THE PROBLEM: Could you restate, exactly and with nothing added, the lines from the start of the data through the line that holds "You are a computer-use agent. The", leaving the pictures out?

Data extracted from a collection:
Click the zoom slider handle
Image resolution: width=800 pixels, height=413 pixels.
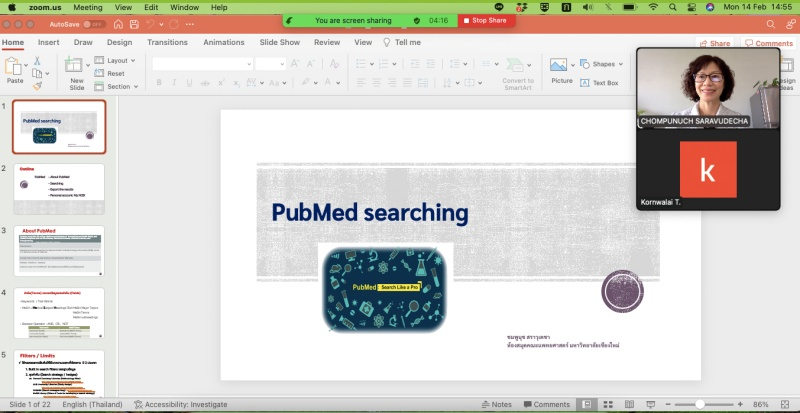coord(700,404)
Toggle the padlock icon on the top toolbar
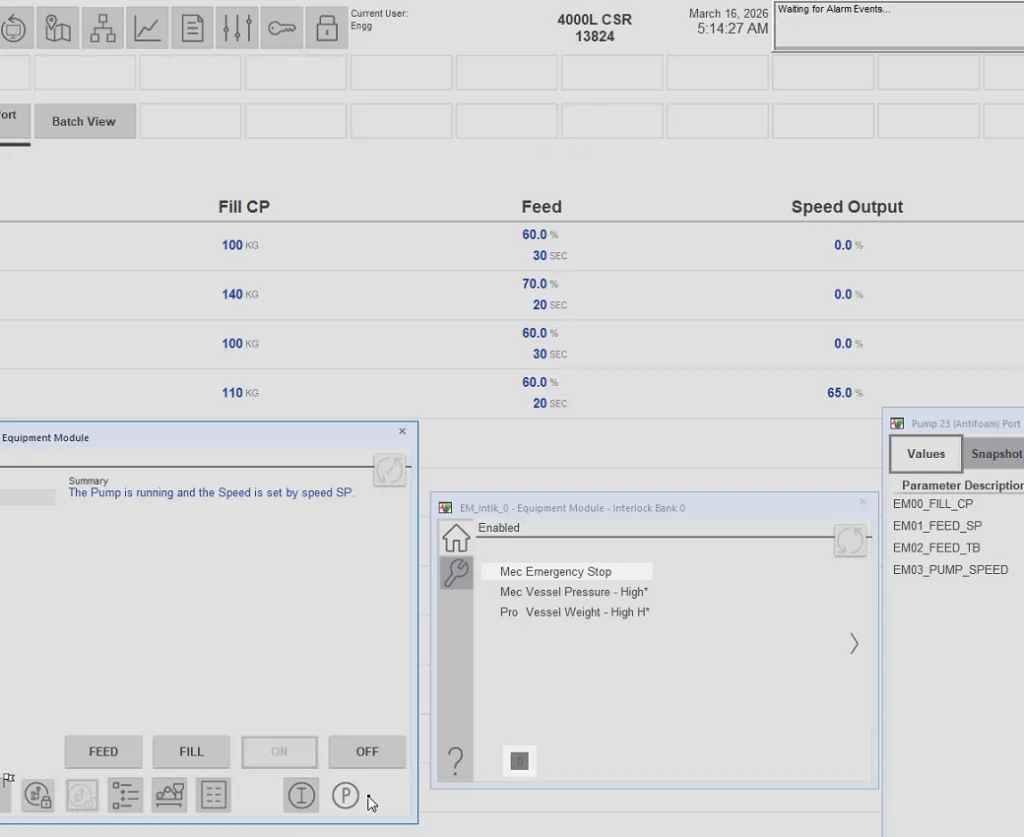 pyautogui.click(x=328, y=27)
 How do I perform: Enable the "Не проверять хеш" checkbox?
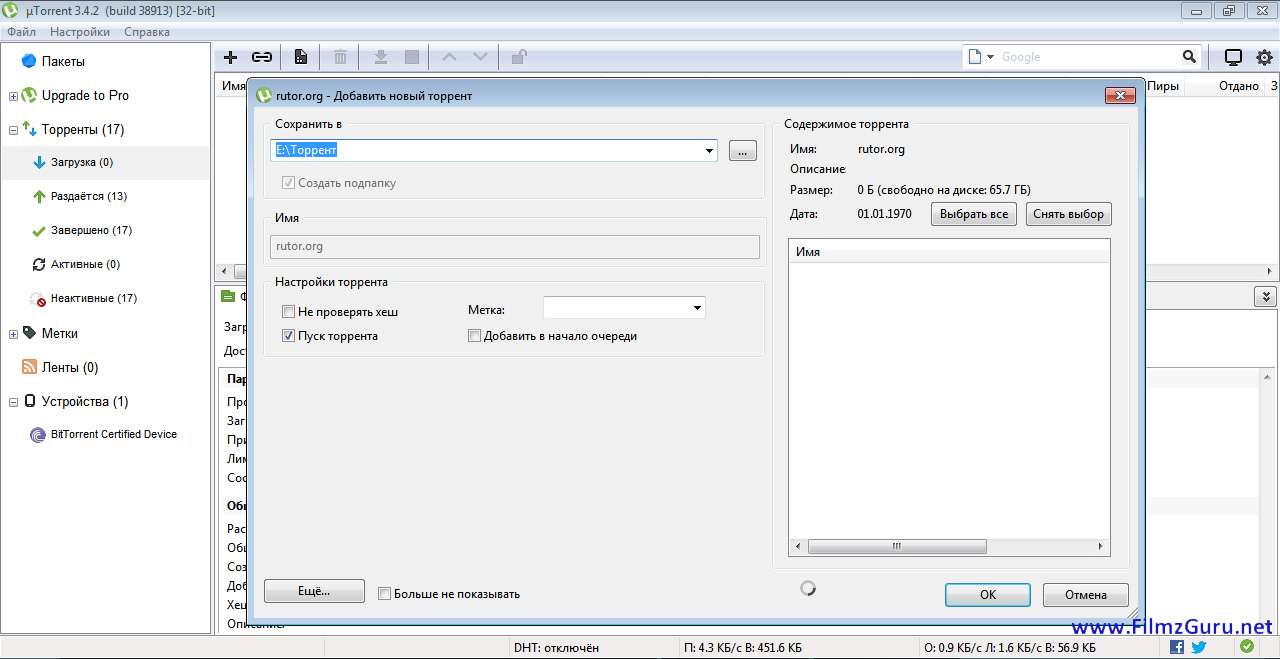289,312
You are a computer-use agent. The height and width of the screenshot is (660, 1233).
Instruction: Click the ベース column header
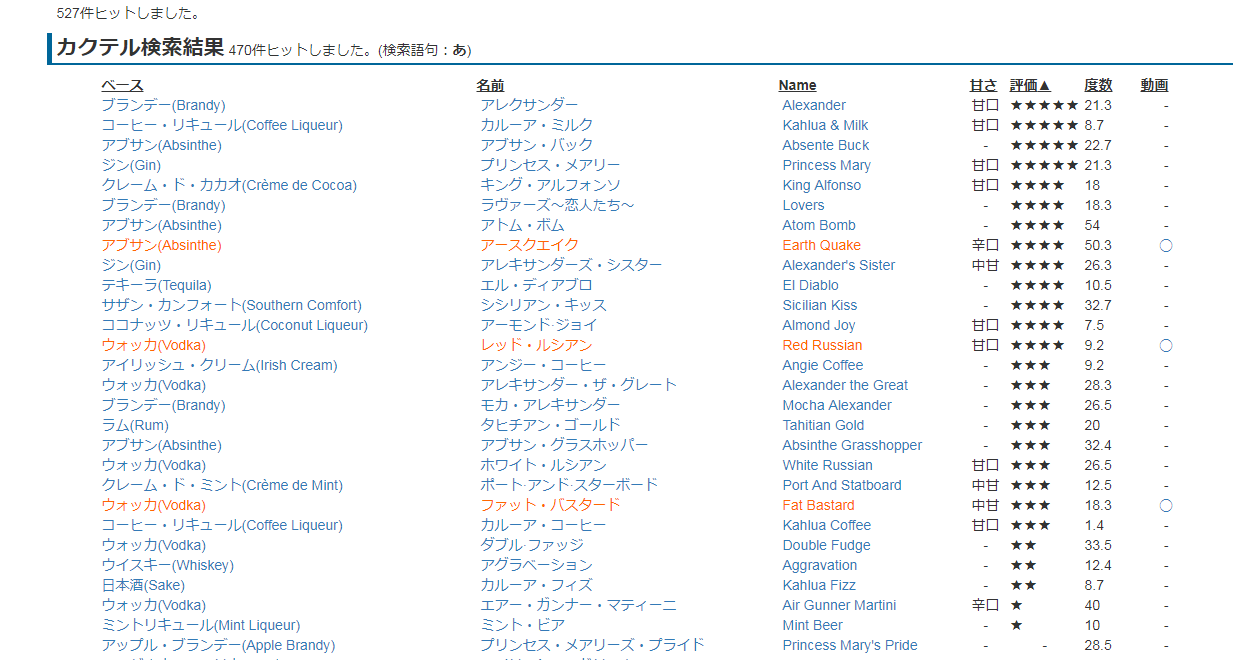[x=122, y=85]
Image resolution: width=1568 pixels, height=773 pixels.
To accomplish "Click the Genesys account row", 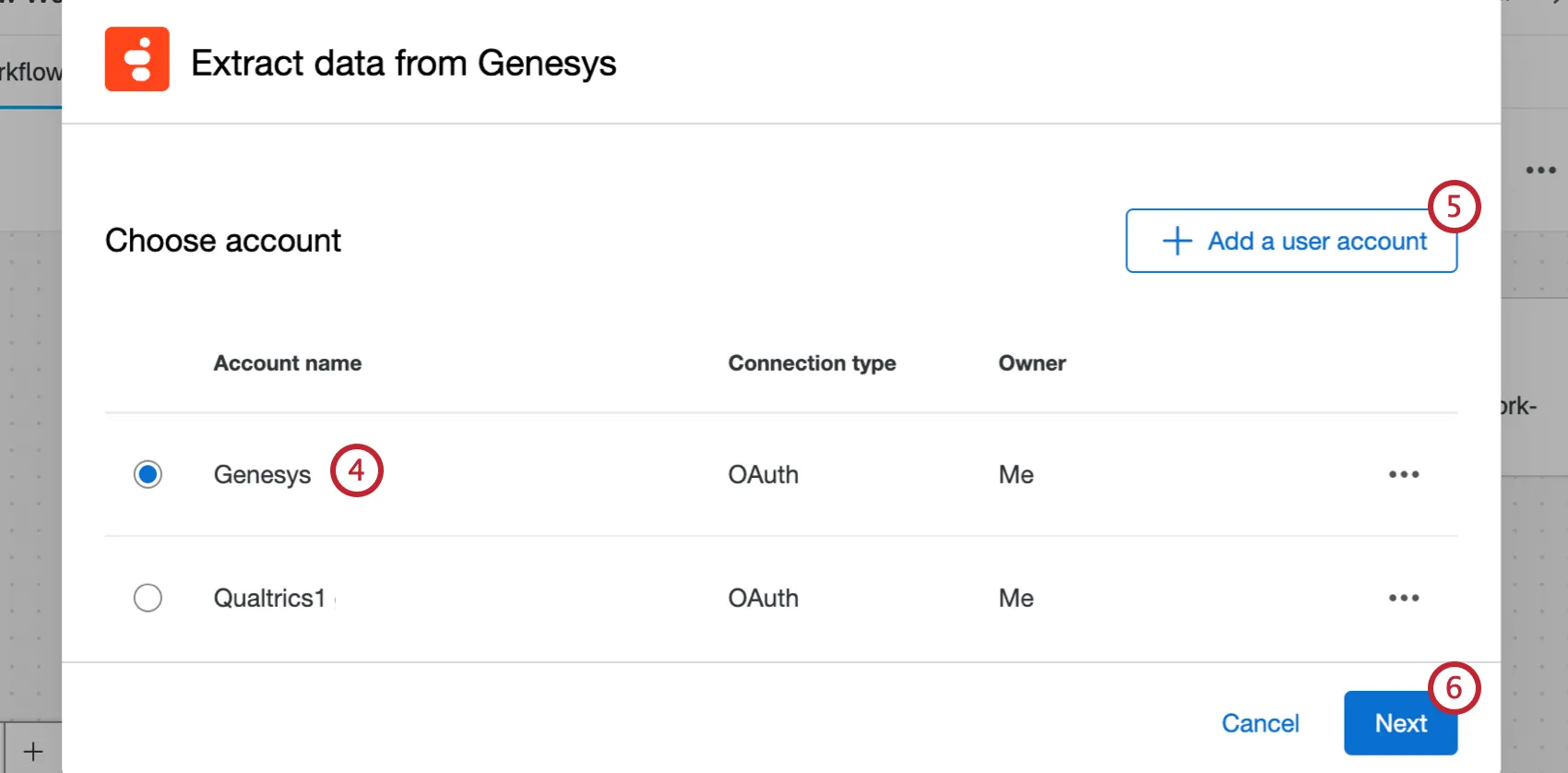I will [262, 474].
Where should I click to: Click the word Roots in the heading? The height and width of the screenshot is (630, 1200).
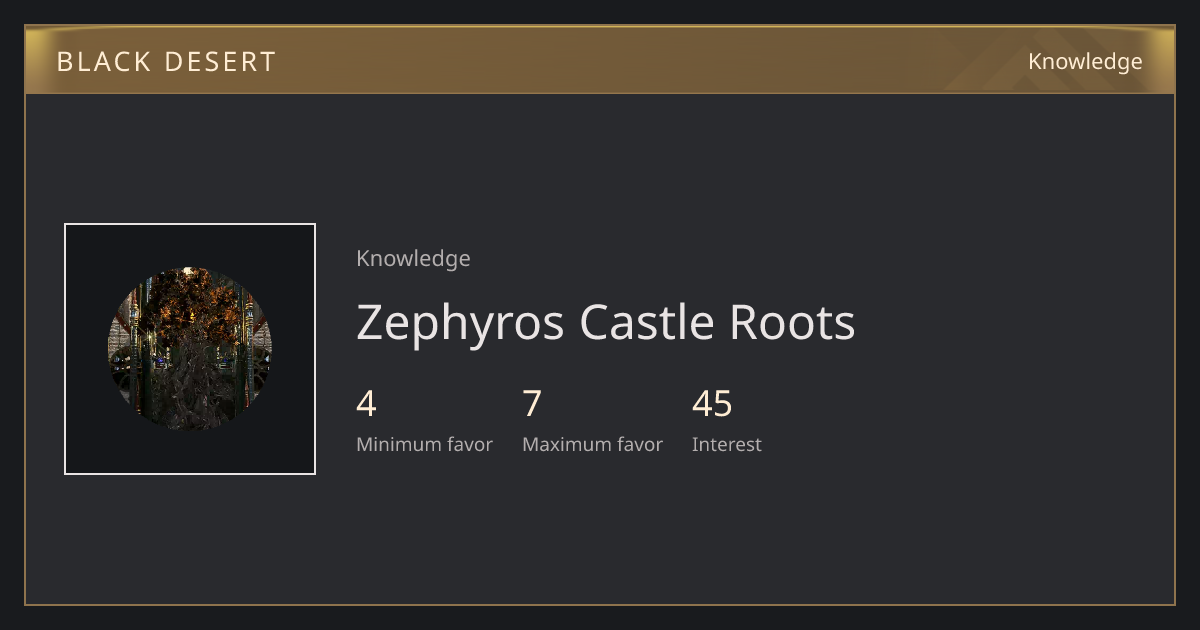(793, 322)
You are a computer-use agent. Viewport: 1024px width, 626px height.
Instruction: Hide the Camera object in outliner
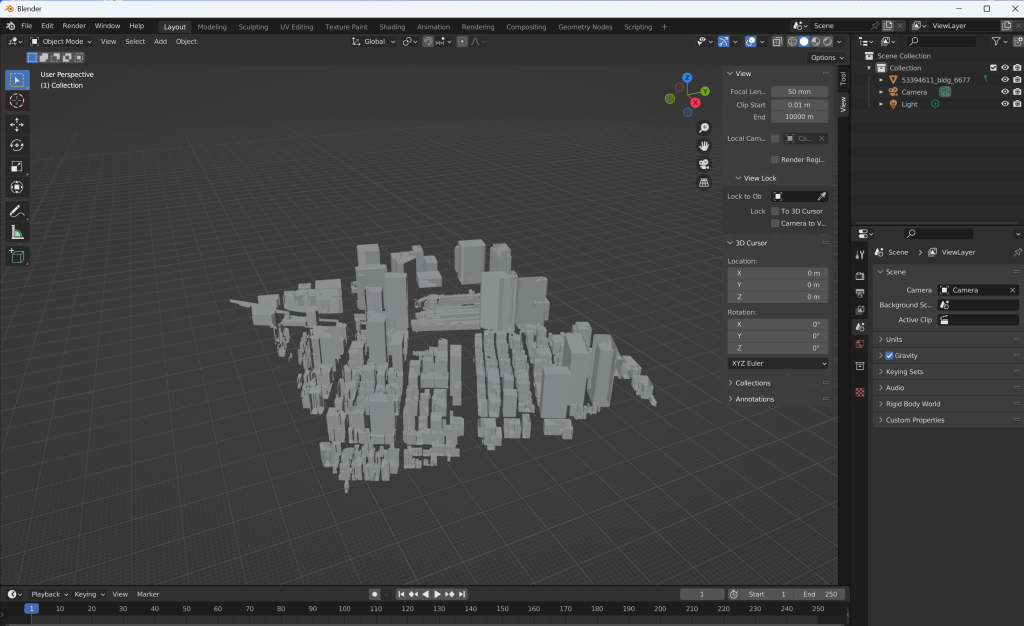[1005, 92]
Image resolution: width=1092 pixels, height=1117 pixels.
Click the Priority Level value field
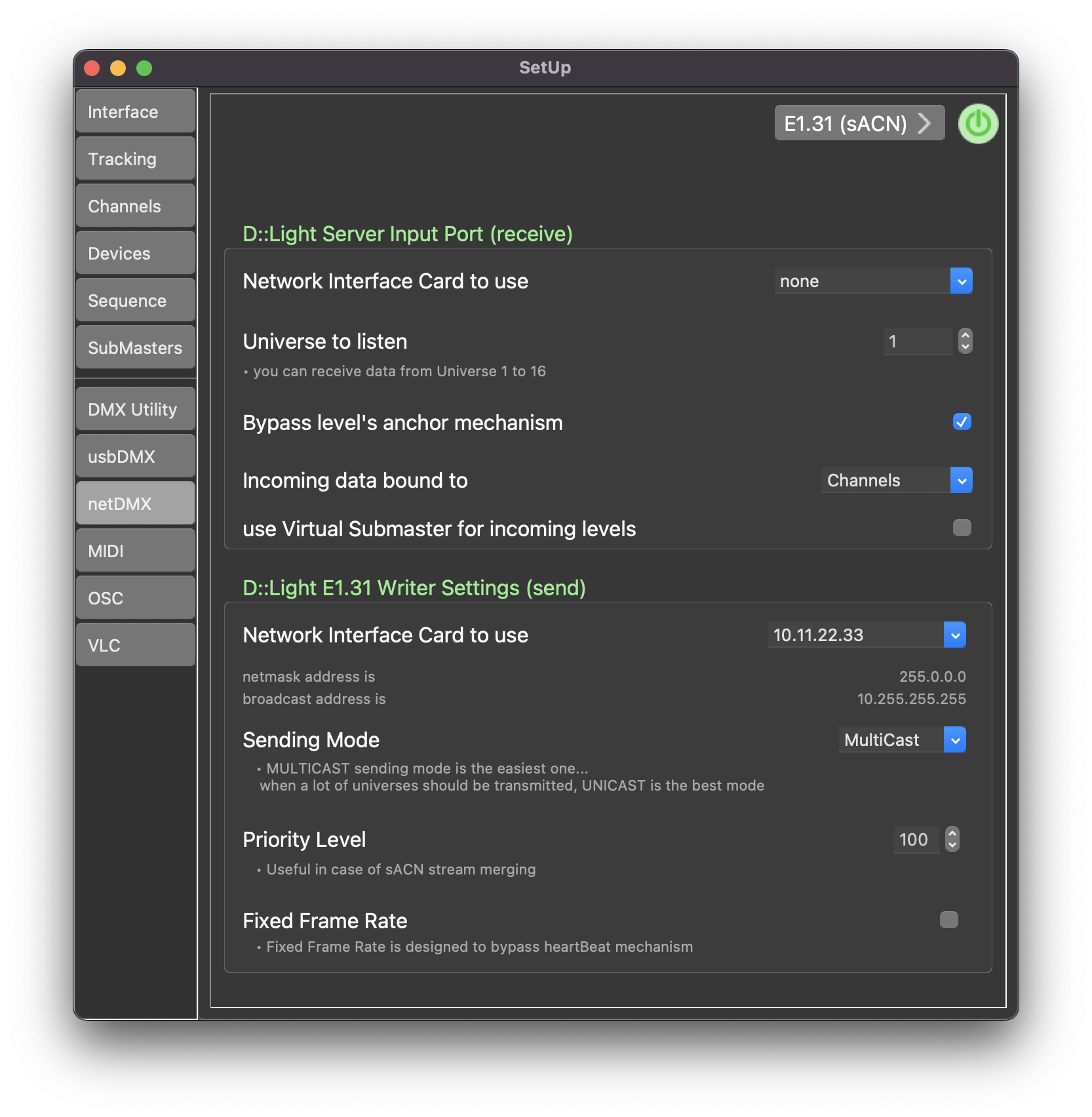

ANSWER FOR THIS EXERCISE:
Click the zoom slider handle
Image resolution: width=800 pixels, height=413 pixels.
coord(700,404)
Toggle the padlock icon on the top toolbar
 pyautogui.click(x=328, y=27)
 How do I perform: Enable the "Не проверять хеш" checkbox?
289,312
You are a computer-use agent. The height and width of the screenshot is (660, 1233).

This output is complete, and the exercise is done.